Item position entries:

* Begin *

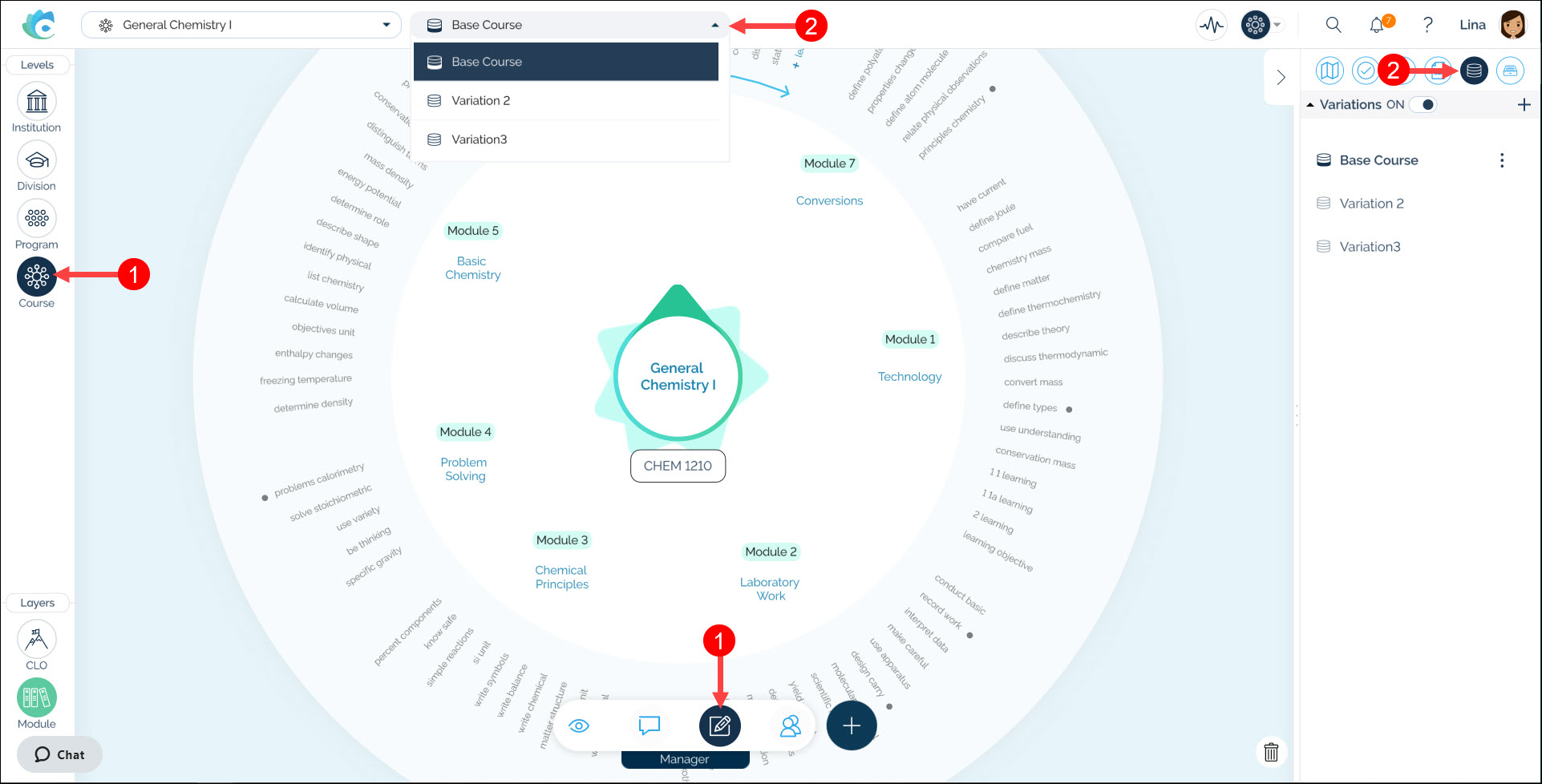Select the Institution level icon

[x=37, y=102]
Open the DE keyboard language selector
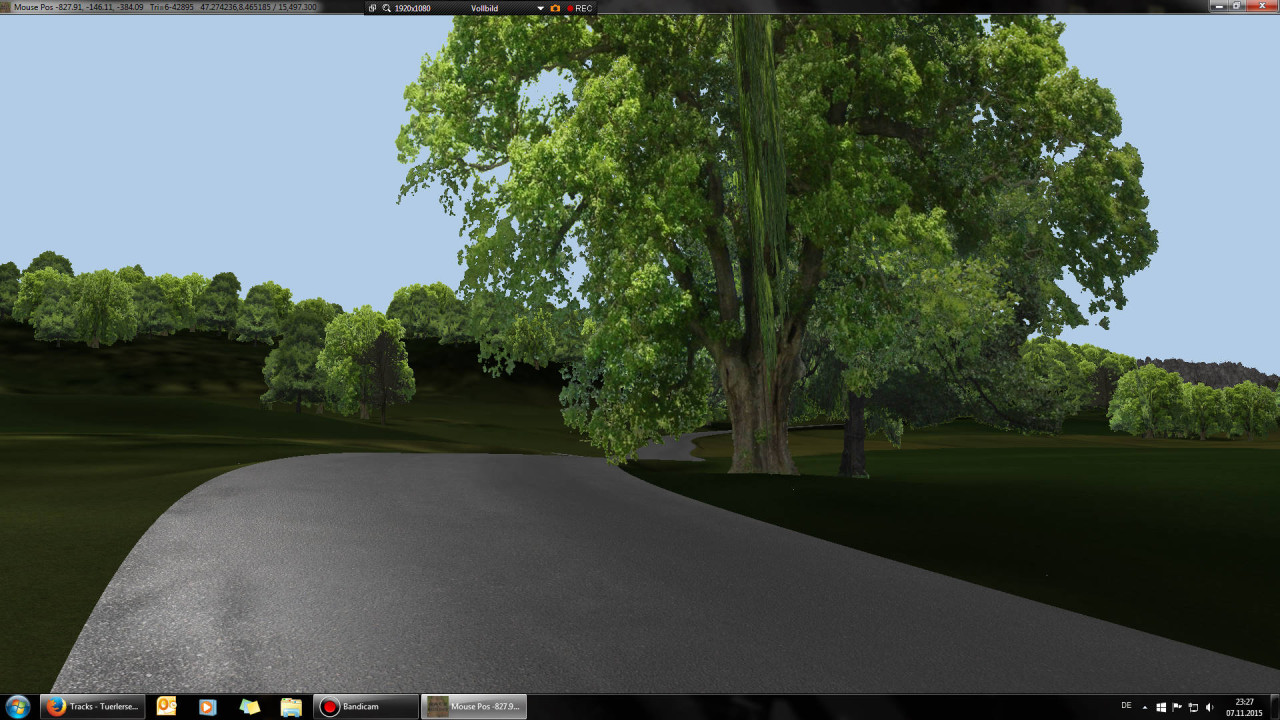The height and width of the screenshot is (720, 1280). (1126, 706)
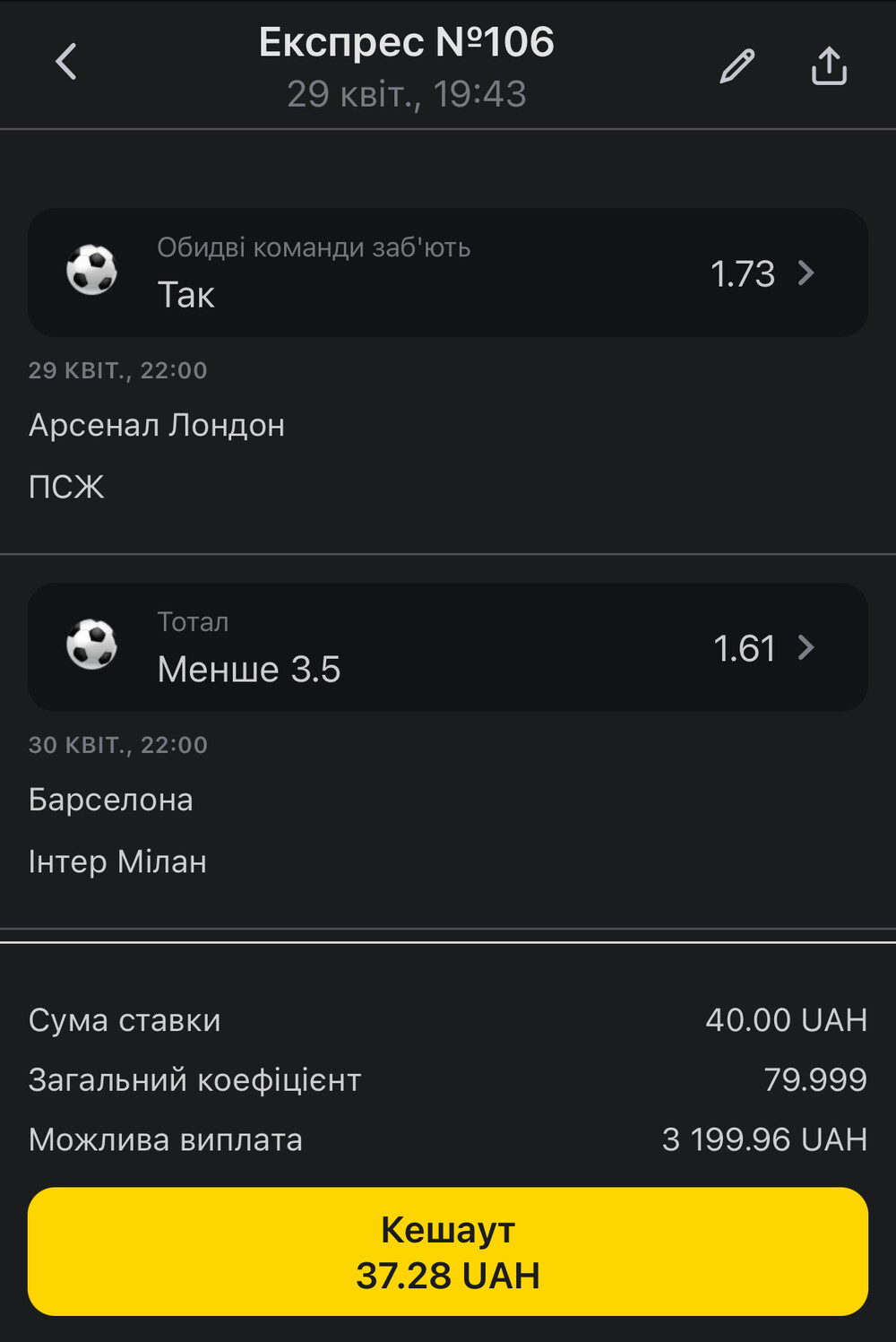Tap the Експрес №106 title

pyautogui.click(x=407, y=42)
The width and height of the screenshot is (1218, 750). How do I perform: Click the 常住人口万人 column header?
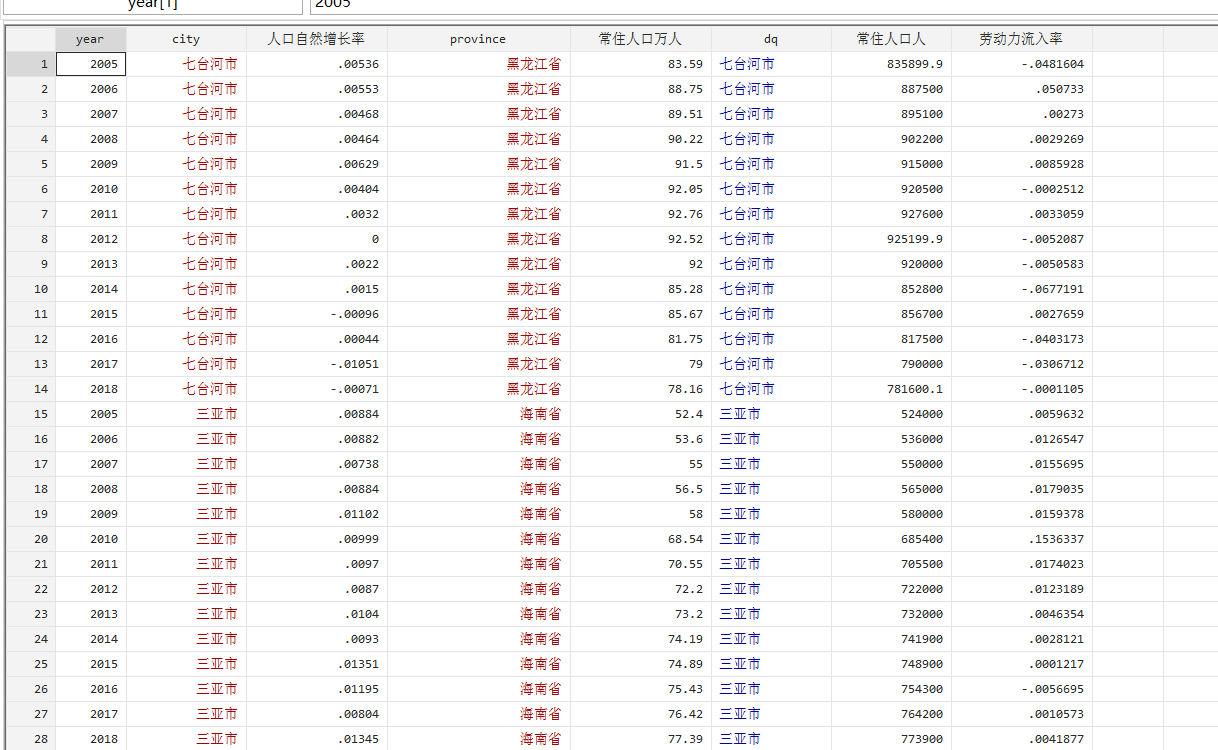pyautogui.click(x=640, y=39)
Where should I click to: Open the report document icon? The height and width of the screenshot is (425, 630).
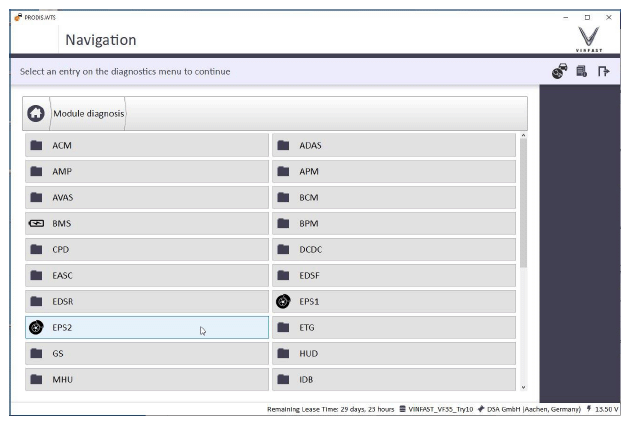click(x=581, y=71)
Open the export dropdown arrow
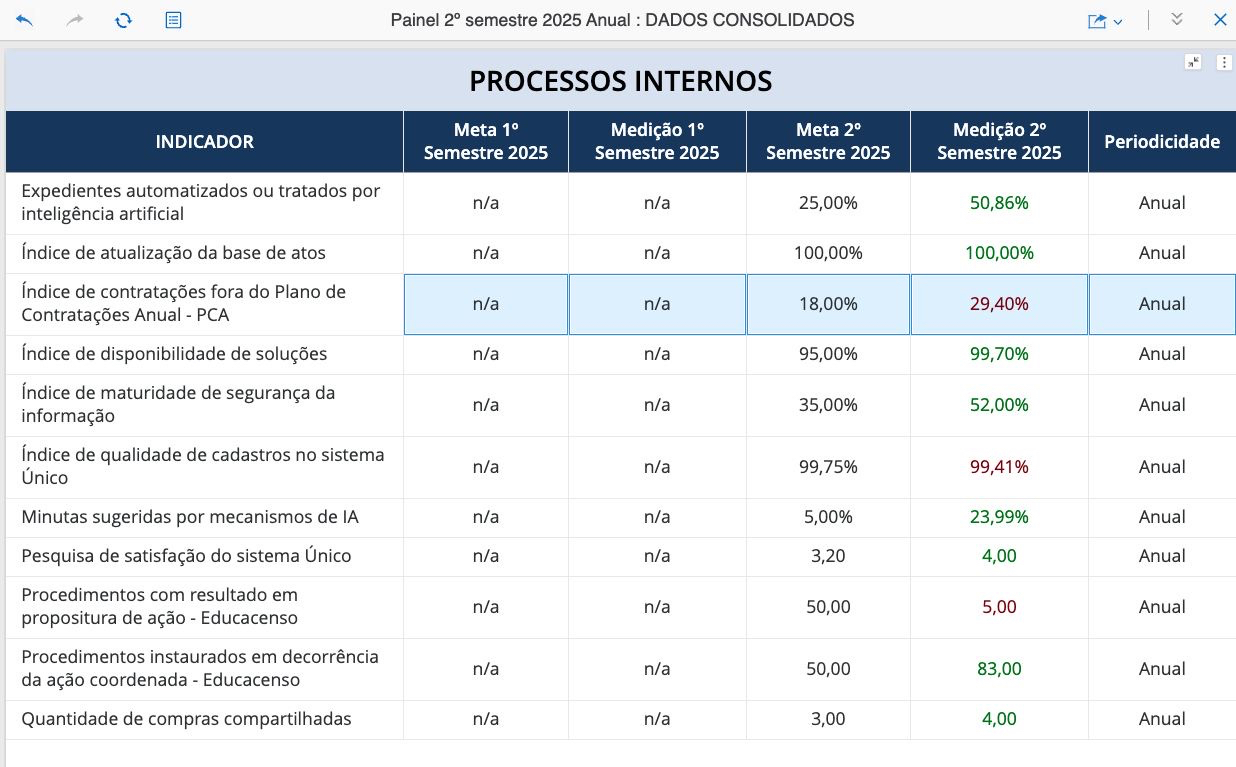The height and width of the screenshot is (767, 1236). coord(1118,21)
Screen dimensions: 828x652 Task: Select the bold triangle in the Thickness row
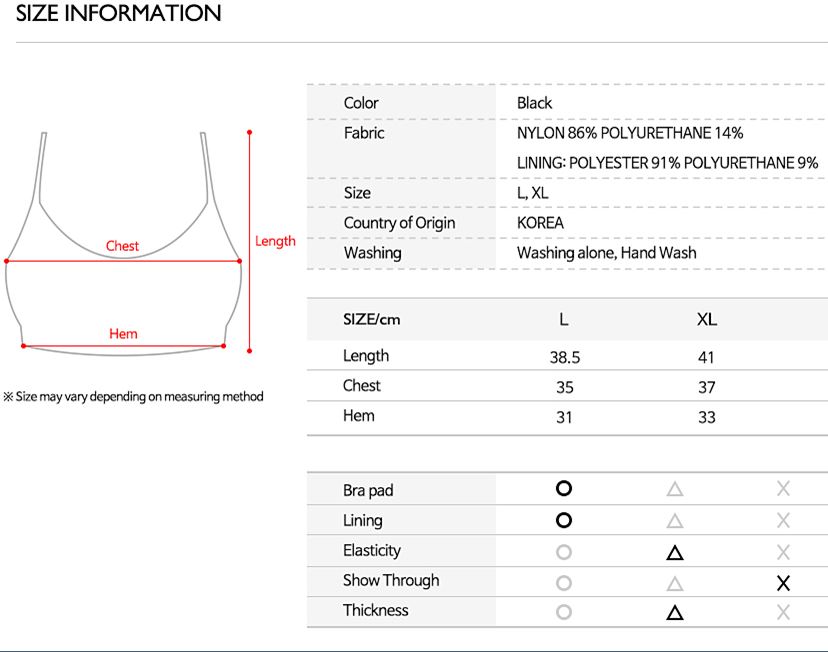[675, 613]
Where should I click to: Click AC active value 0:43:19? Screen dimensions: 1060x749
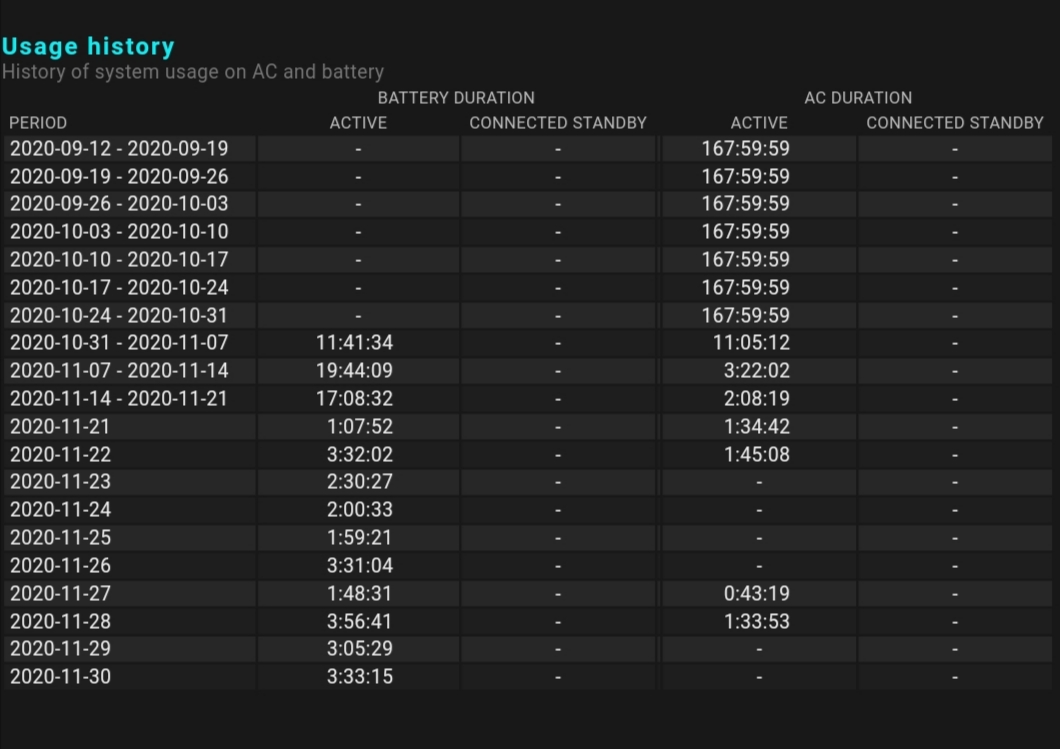click(756, 594)
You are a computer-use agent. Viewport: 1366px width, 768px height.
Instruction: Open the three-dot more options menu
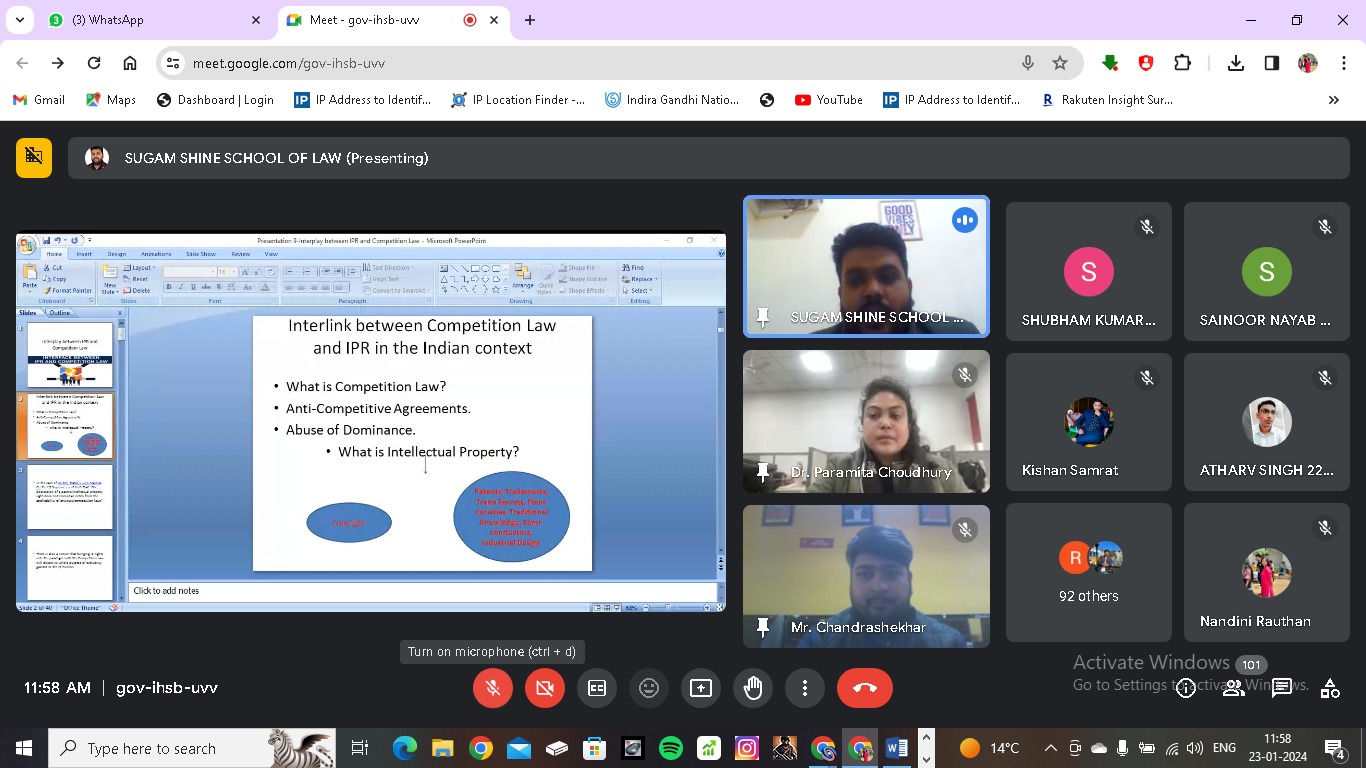(x=805, y=688)
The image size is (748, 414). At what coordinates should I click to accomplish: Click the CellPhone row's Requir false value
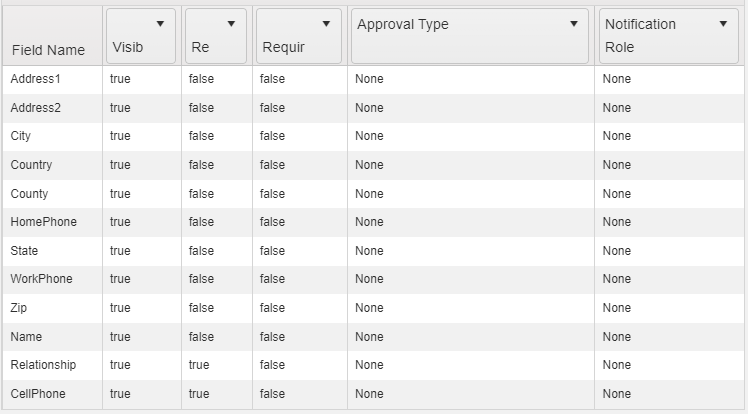click(x=272, y=393)
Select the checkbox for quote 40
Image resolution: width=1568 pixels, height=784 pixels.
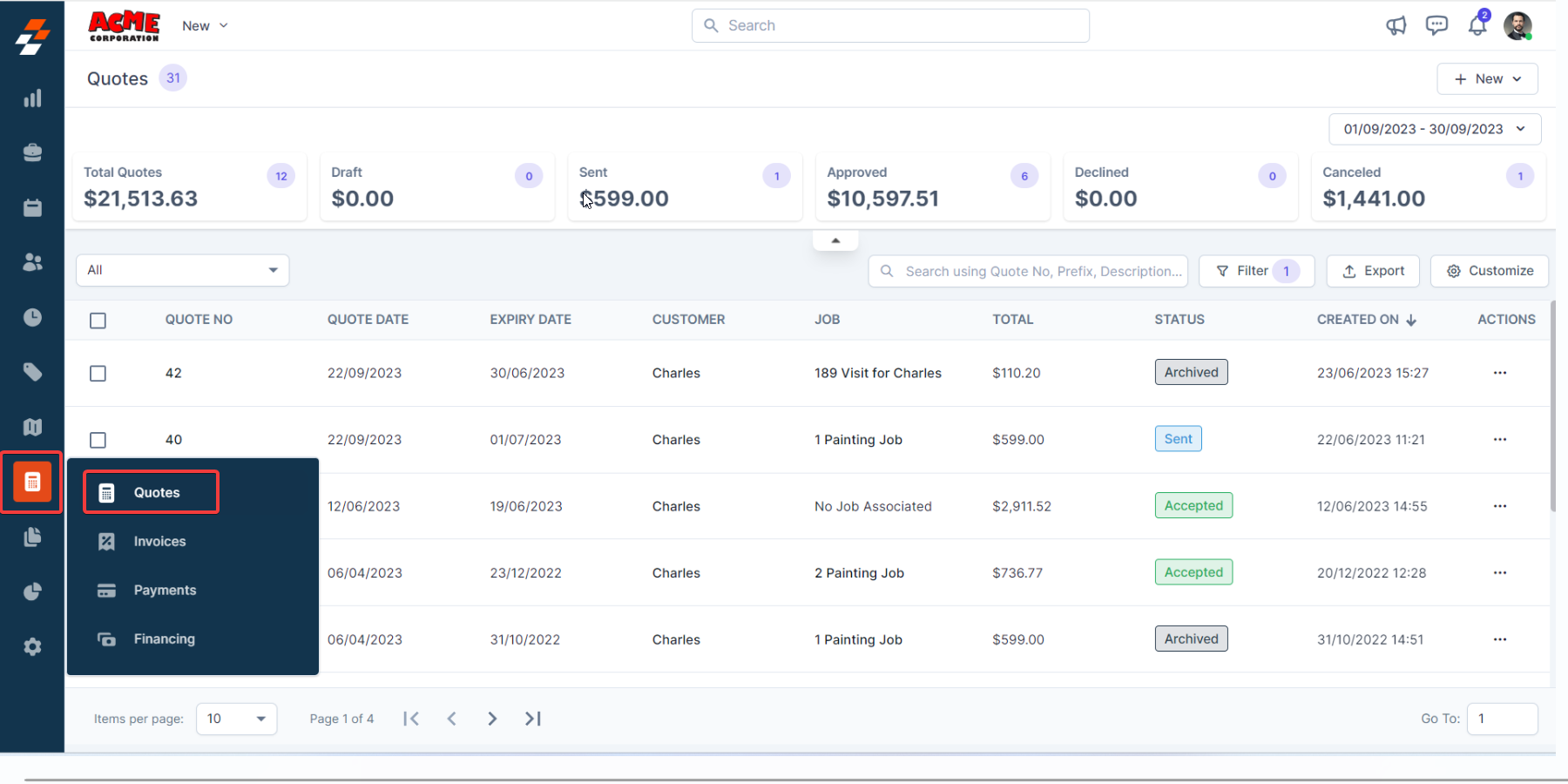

* End *

▶ [Aim] Rewrite every item above, swapping "Open" for "Launch" and keeping everything else as it is. Omit the pictures from your answer.

▶ [Exercise output]
Select the Institution level icon

[x=37, y=102]
Launch the DE keyboard language selector
The height and width of the screenshot is (720, 1280). (1126, 706)
Tap the Експрес №106 title

pyautogui.click(x=407, y=42)
The width and height of the screenshot is (1218, 750). How do I perform: Click the 常住人口万人 column header?
pyautogui.click(x=640, y=39)
Where should I click to: Launch the report document icon? The height and width of the screenshot is (425, 630).
click(x=581, y=71)
Launch the export dropdown arrow
The height and width of the screenshot is (767, 1236). coord(1118,21)
Screen dimensions: 828x652 Task: Select the bold triangle in the Thickness row
[675, 613]
Where should I click to: Click AC active value 0:43:19? Screen dimensions: 1060x749
click(756, 594)
You are a computer-use agent. Viewport: 1366px width, 768px height.
Instruction: Launch the three-dot more options menu
(x=805, y=688)
The image size is (748, 414). At what coordinates should I click to accomplish: Click the CellPhone row's Requir false value
click(x=272, y=393)
Select the checkbox for quote 40
Image resolution: width=1568 pixels, height=784 pixels.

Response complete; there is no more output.